WHAT IS EXPECTED:
Reproduce the part of the records that opens with the line containing "Login (1149, 570)" and runs through the end of the records, both ends included. Leave the pictures out of your copy.

________

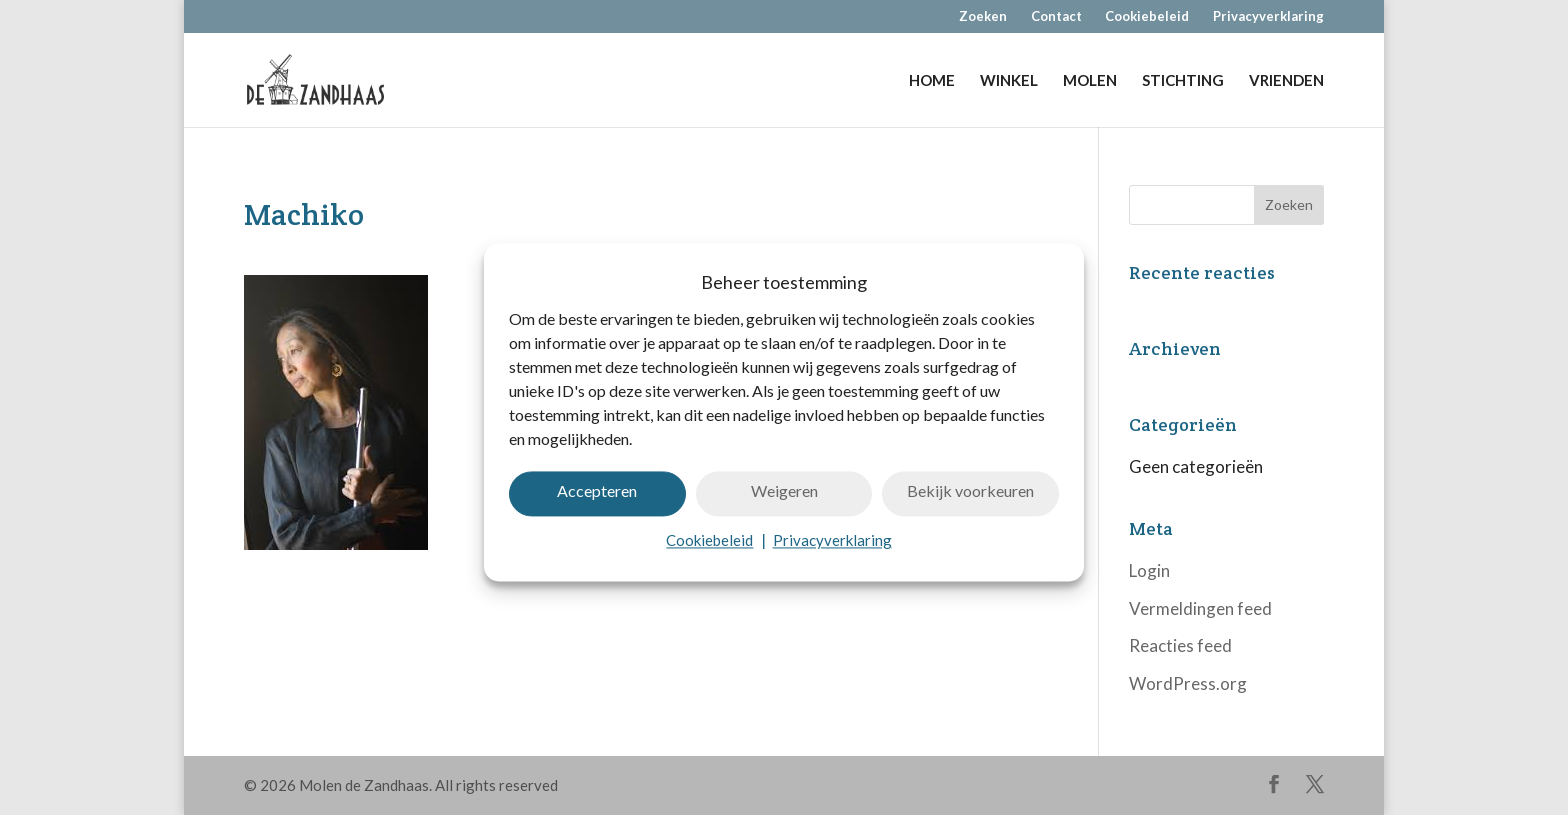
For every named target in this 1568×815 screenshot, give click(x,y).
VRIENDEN (1286, 81)
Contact (1056, 17)
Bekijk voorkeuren (970, 502)
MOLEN (1090, 81)
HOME (932, 81)
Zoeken (983, 17)
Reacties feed (1180, 645)
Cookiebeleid (709, 552)
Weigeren (784, 502)
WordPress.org (1188, 683)
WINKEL (1009, 81)
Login (1149, 570)
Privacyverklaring (832, 552)
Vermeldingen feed (1200, 608)
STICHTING (1183, 81)
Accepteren (597, 502)
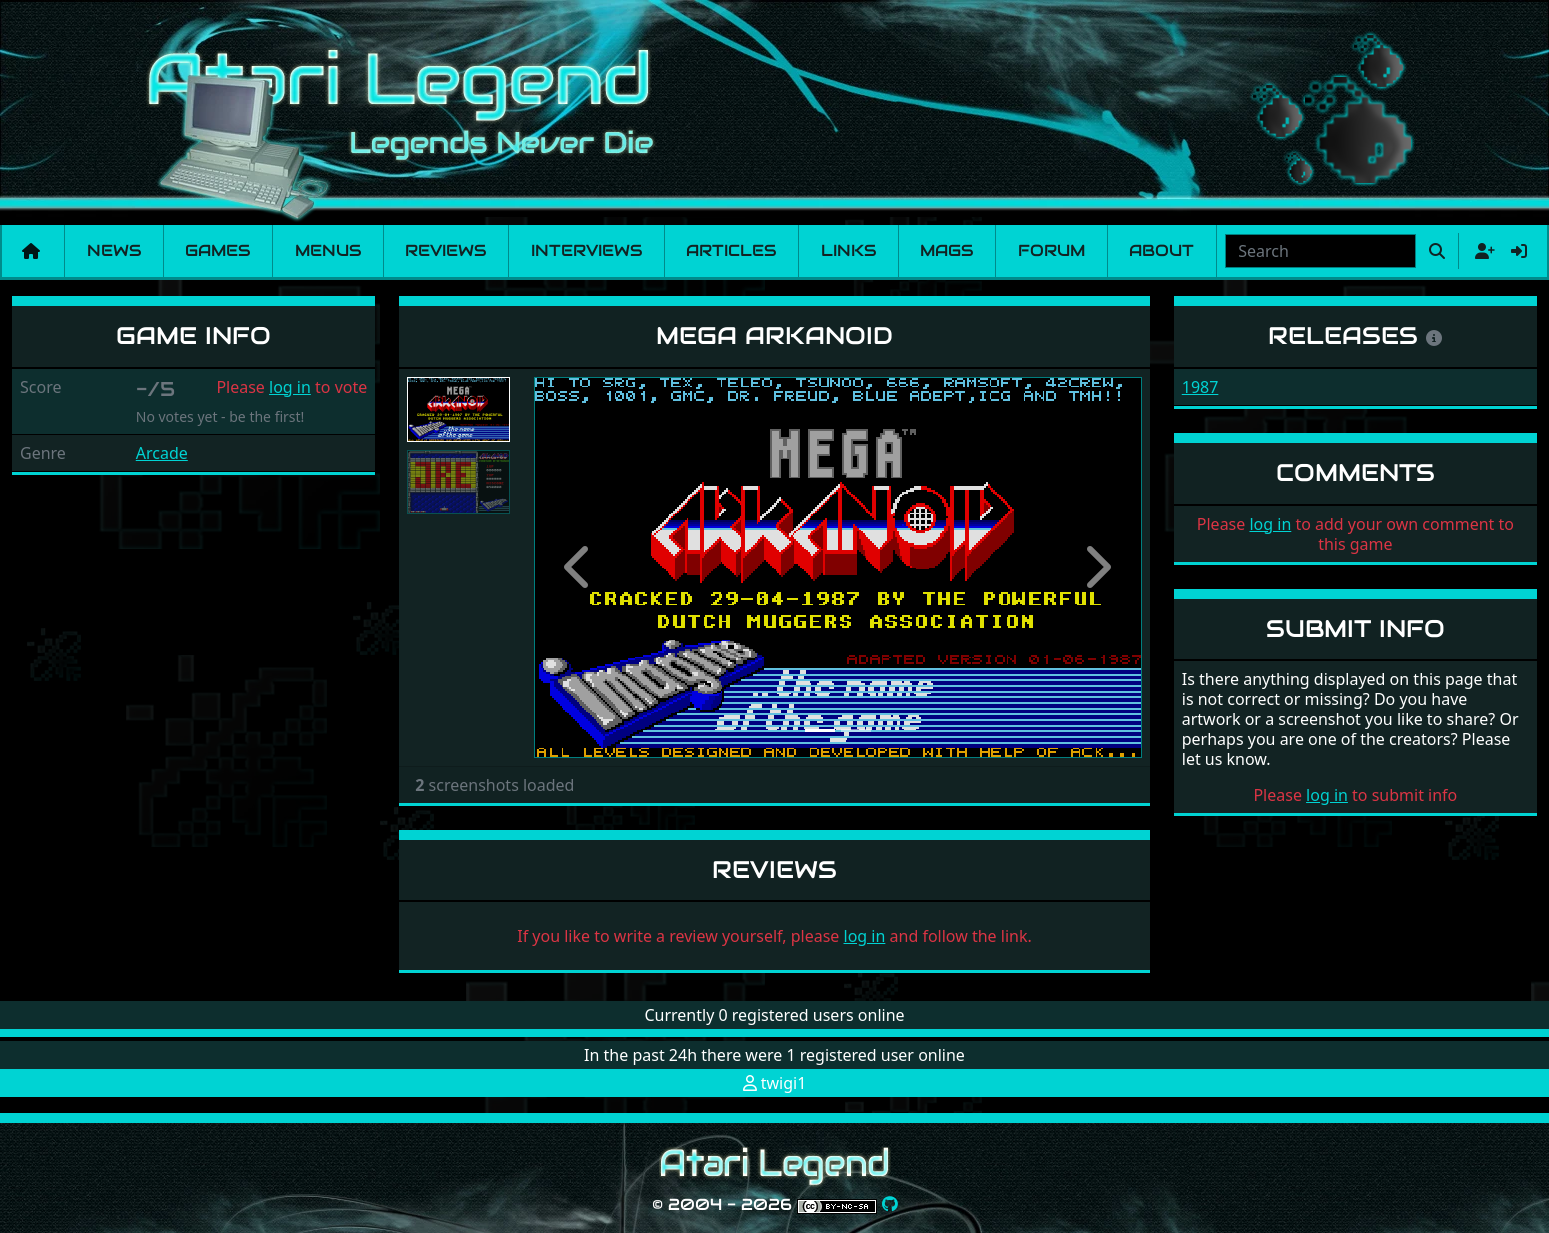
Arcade (162, 453)
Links (848, 250)
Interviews (586, 250)
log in (290, 387)
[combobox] (1320, 251)
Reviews (445, 250)
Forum (1051, 250)
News (114, 250)
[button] (579, 567)
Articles (731, 250)
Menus (328, 250)
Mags (946, 250)
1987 (1200, 387)
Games (217, 250)
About (1161, 250)
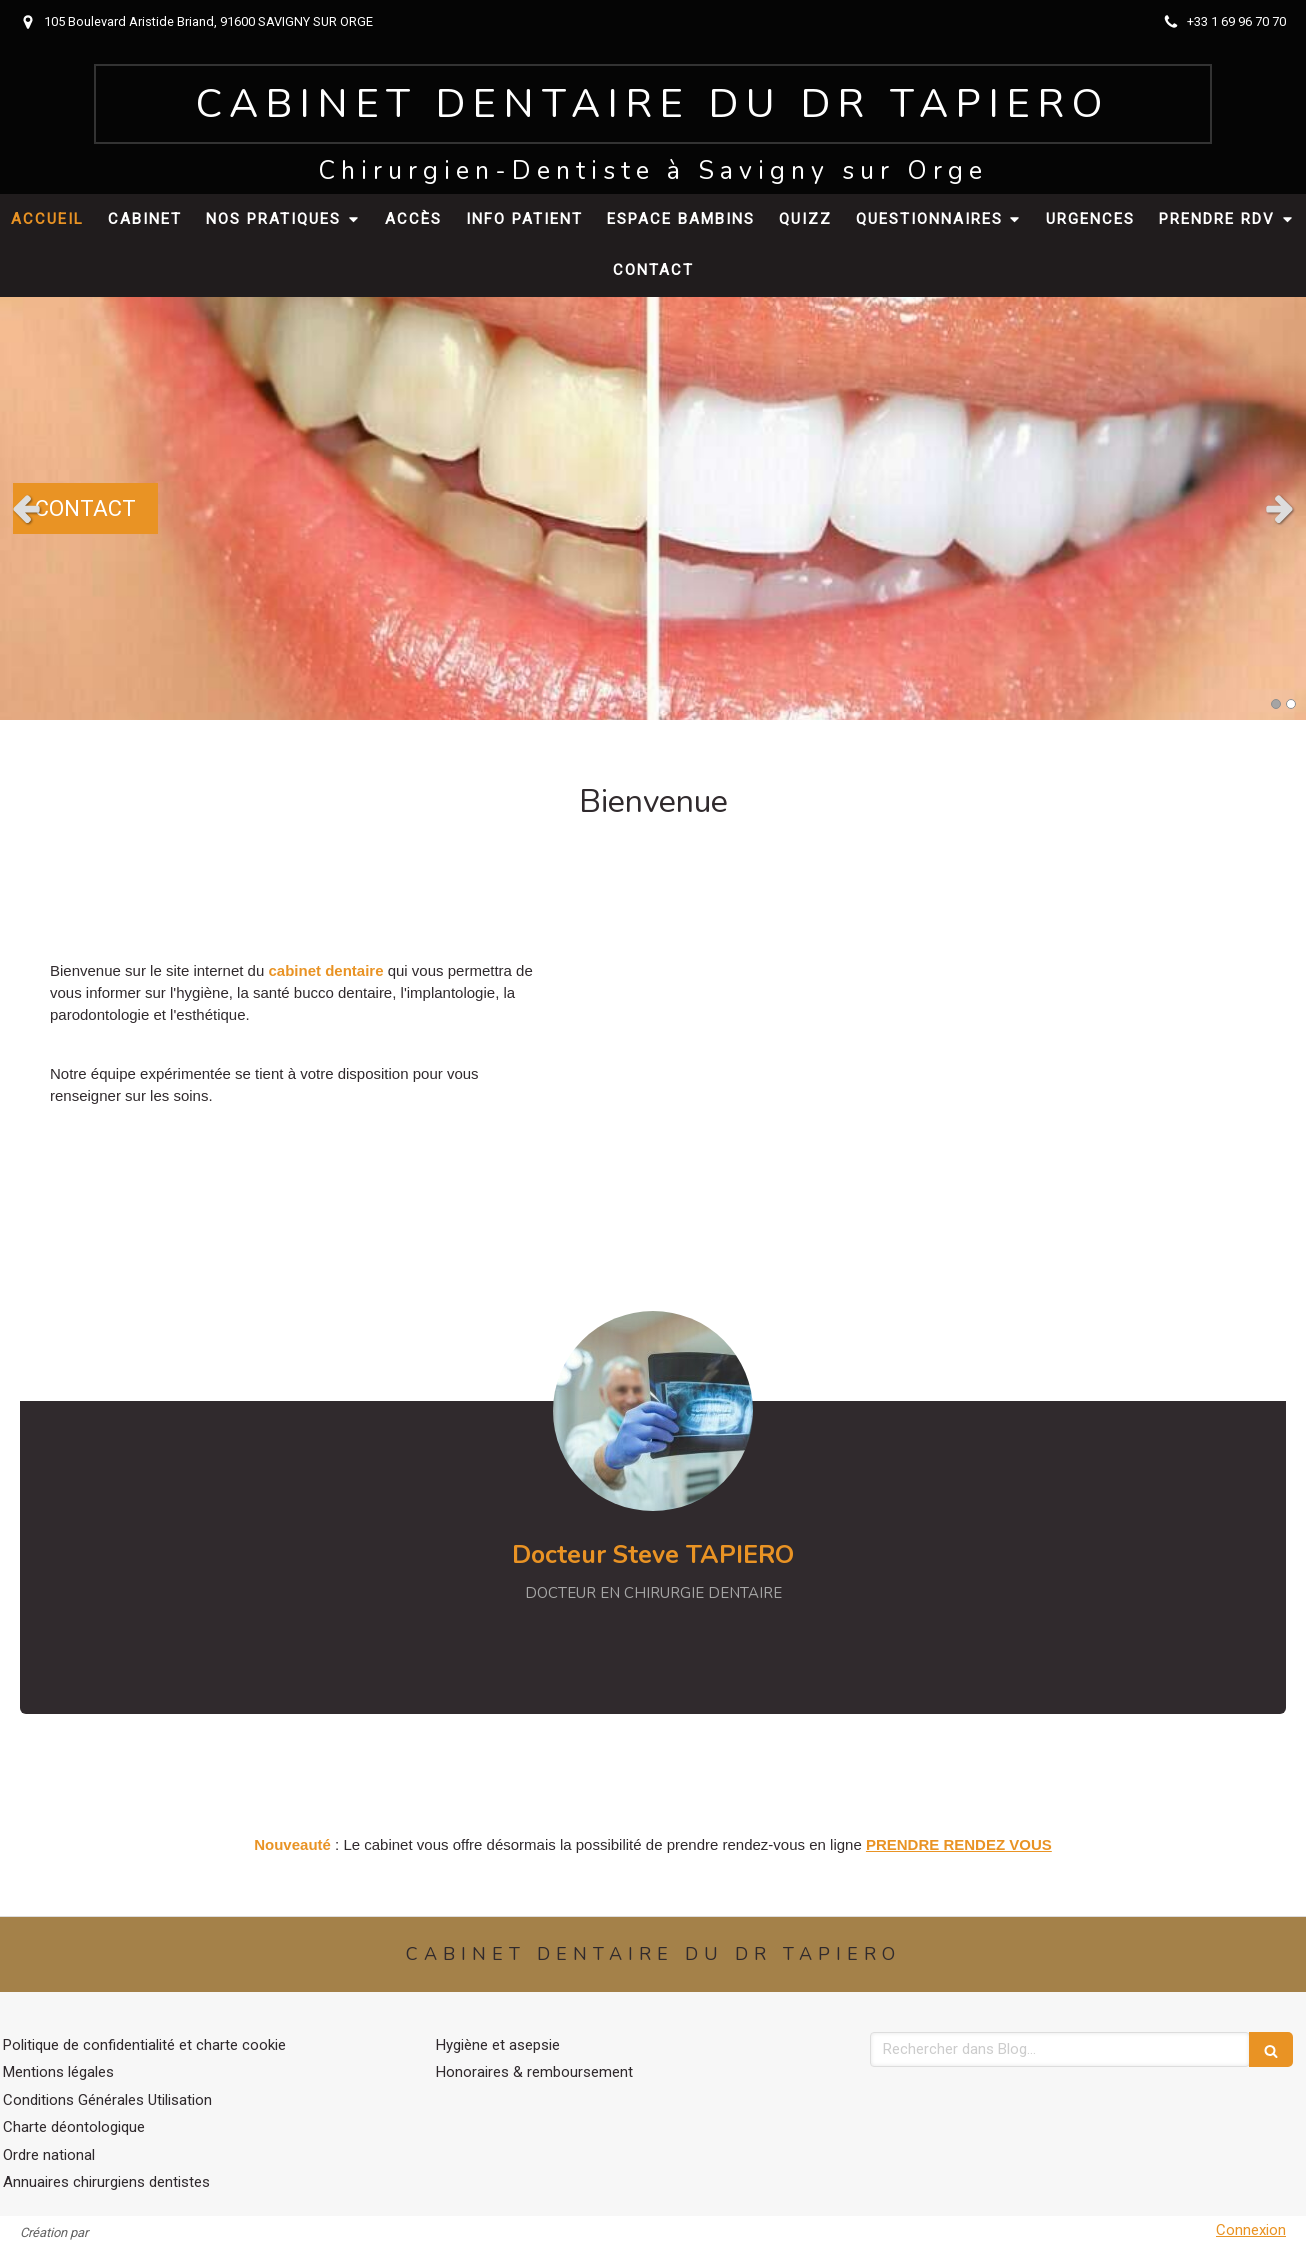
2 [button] (1291, 704)
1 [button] (1276, 704)
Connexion (1251, 2230)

________

EXPECTED OUTPUT:
Login (1149, 570)
Privacyverklaring (832, 552)
Vermeldingen feed (1200, 608)
STICHTING (1183, 81)
Accepteren (597, 502)
Arcade (162, 453)
Links (848, 250)
Interviews (586, 250)
log in (290, 387)
[combobox] (1320, 251)
Reviews (445, 250)
Forum (1051, 250)
News (114, 250)
[button] (579, 567)
Articles (731, 250)
Menus (328, 250)
Mags (946, 250)
1987 (1200, 387)
Games (217, 250)
About (1161, 250)
2 [button] (1291, 704)
1 [button] (1276, 704)
Connexion (1251, 2230)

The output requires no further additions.